**** Document excerpt ****

PROVIDENCE, R.I. (WPRI) — The city of Providence is expanding eligibility to be vaccinated for COVID-19 at its clinics to residents 50 and older who live in the 02907, 02908 and 02909 ZIP codes.
Eligibility remains at 65 and older for other parts of the city. The clinics are run by the Providence Emergency Management Agency, and appointments are required.
The expansion of eligibility is part of a continuing effort by the R.I. Department of Health to vaccinate high-density communities that have had the highest rate of infection and hospitalizations in Rhode Island.
Central Falls, the hardest-hit community in the state, was the first to have expanded eligibility. The city has been vaccinating adults 18 and older for weeks.
State-run sites, including those located in Providence, are currently vaccinating adults 65 and older.
“The city is working closely with the Rhode Island Department of Health and community partners to reach residents in communities that have been disproportionately impacted by COVID-19,” Mayor Jorge Elorza said in a statement. “Providence is making every effort to administer vaccines equitably and efficiently and this next step allows us to more directly reach our most vulnerable residents as quickly as possible.”
Elorza and Council President Sabina Matos were among those who signed on to a letter asking the state to expand vaccine eligibility to all adults in those ZIP codes, which include neighborhoods such as Olneyville, Manton, West End and Elmhurst.
Separately from the 1,190 doses of Moderna being sent to the city-run clinics, several other local health centers in Providence are also being provided with vaccine, including Clínica Esperanza on Valley Street which has expanded eligibility to even younger adults.
The free clinic that primarily serves uninsured and immigrant communities posted online over the weekend that a pop-up clinic would be open for adults over 18 who live in the 02907, 02908 and 02909 ZIP codes. But later clarified that younger adults should only sign up if they are bringing an older relative to their appointment.
“If you have insurance, and you have a computer and a car, you will be able to get a vaccine at the Dunk or elsewhere,” the clinic wrote on Facebook. “Our patients will not. This is not about equality, it is about equity.”
The clinic is getting about 1,000 doses a week, according to the Department of Health.

**** Dataset entries ****

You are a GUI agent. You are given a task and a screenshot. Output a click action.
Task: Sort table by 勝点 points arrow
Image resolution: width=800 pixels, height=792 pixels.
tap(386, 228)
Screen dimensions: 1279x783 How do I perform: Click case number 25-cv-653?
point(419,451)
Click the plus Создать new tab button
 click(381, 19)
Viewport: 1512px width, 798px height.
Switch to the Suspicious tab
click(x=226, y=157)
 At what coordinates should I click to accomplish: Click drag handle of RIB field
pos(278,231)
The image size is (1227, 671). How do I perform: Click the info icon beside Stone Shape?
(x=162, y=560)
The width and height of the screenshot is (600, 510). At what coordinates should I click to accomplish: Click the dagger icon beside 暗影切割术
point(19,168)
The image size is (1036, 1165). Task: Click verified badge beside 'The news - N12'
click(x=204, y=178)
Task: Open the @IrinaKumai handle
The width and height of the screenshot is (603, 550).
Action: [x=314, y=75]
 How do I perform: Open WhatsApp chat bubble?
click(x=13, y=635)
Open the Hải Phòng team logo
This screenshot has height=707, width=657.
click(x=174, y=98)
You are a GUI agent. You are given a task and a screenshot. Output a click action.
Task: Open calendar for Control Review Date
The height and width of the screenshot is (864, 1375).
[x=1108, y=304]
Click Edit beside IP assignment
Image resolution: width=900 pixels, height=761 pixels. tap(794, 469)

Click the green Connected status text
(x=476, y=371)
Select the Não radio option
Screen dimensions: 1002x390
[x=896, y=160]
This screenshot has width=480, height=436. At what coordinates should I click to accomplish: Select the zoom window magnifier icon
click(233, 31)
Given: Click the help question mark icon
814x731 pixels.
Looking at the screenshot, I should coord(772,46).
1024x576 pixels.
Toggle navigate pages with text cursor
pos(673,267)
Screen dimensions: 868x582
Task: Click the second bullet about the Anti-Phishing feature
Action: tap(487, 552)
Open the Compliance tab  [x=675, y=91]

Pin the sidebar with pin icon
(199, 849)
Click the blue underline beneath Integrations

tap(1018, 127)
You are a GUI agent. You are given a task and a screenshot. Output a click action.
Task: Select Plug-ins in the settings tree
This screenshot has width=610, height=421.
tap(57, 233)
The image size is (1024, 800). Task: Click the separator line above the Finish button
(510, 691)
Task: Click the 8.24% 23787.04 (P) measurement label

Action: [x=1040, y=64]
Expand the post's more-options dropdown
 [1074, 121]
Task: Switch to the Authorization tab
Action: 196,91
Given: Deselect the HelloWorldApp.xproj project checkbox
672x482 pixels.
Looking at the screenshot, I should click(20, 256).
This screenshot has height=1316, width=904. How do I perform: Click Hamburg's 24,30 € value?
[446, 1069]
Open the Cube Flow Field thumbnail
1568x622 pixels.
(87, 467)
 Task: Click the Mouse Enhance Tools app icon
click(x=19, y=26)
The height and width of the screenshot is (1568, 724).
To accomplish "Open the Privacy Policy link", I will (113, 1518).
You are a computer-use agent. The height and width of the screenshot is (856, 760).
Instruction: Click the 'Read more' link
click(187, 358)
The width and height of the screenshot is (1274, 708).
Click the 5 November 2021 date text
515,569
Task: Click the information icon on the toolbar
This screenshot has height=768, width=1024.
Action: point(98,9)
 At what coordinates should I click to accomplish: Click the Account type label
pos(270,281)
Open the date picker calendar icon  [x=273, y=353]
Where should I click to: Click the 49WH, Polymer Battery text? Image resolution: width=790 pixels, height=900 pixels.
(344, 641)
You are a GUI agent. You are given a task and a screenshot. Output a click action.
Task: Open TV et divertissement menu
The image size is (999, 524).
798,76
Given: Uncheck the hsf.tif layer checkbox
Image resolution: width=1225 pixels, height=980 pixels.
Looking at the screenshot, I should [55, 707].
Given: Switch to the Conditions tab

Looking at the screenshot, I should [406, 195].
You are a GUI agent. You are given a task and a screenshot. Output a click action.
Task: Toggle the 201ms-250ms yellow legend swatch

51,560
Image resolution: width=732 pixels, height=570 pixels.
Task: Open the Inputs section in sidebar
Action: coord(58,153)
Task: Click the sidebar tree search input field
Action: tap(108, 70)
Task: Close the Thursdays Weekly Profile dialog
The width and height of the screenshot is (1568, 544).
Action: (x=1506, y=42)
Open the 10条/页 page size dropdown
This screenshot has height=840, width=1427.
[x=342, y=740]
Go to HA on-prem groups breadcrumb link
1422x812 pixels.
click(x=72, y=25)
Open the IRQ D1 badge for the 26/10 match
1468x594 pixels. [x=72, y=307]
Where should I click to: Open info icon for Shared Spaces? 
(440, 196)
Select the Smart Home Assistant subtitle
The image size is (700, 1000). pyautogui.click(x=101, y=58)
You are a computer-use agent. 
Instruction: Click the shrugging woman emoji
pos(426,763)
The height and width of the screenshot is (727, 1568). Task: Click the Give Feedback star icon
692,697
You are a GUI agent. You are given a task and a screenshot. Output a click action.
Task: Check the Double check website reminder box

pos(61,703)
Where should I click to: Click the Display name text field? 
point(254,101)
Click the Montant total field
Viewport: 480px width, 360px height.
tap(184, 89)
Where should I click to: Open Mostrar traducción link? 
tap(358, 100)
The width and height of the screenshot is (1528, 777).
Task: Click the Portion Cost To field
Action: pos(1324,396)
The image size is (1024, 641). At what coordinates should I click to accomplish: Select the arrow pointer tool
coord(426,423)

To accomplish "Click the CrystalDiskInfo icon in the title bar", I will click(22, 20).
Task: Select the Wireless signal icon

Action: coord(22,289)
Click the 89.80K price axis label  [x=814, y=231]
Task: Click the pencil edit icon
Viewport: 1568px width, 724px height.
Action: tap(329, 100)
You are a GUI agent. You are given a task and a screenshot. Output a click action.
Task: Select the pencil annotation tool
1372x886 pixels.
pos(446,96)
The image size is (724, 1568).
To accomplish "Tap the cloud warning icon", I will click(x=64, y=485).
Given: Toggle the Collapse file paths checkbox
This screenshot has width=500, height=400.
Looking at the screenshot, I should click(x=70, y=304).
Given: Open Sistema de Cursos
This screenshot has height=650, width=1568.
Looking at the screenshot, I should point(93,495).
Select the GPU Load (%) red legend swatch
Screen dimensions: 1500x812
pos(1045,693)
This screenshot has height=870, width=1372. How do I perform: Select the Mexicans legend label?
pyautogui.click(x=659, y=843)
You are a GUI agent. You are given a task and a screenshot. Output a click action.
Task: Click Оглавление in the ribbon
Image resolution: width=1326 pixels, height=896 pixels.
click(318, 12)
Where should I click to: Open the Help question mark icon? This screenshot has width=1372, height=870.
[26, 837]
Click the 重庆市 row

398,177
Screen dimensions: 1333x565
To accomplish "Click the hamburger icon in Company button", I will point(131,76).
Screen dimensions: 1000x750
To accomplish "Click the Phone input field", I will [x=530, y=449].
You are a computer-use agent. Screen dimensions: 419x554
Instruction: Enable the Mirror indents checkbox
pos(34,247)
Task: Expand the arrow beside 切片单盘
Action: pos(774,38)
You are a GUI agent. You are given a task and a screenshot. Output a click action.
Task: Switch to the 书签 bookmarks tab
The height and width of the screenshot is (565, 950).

****

What the task asks -> Copy the Providence vaccine eligibility article word for word, everything from "The expansion of" down to "in Rhode Island.".

Written answer ->
The expansion of eligibility is part of a continuing effort by the R.I. Department of Health to vaccinate high-density communities that have had the highest rate of infection and hospitalizations in Rhode Island.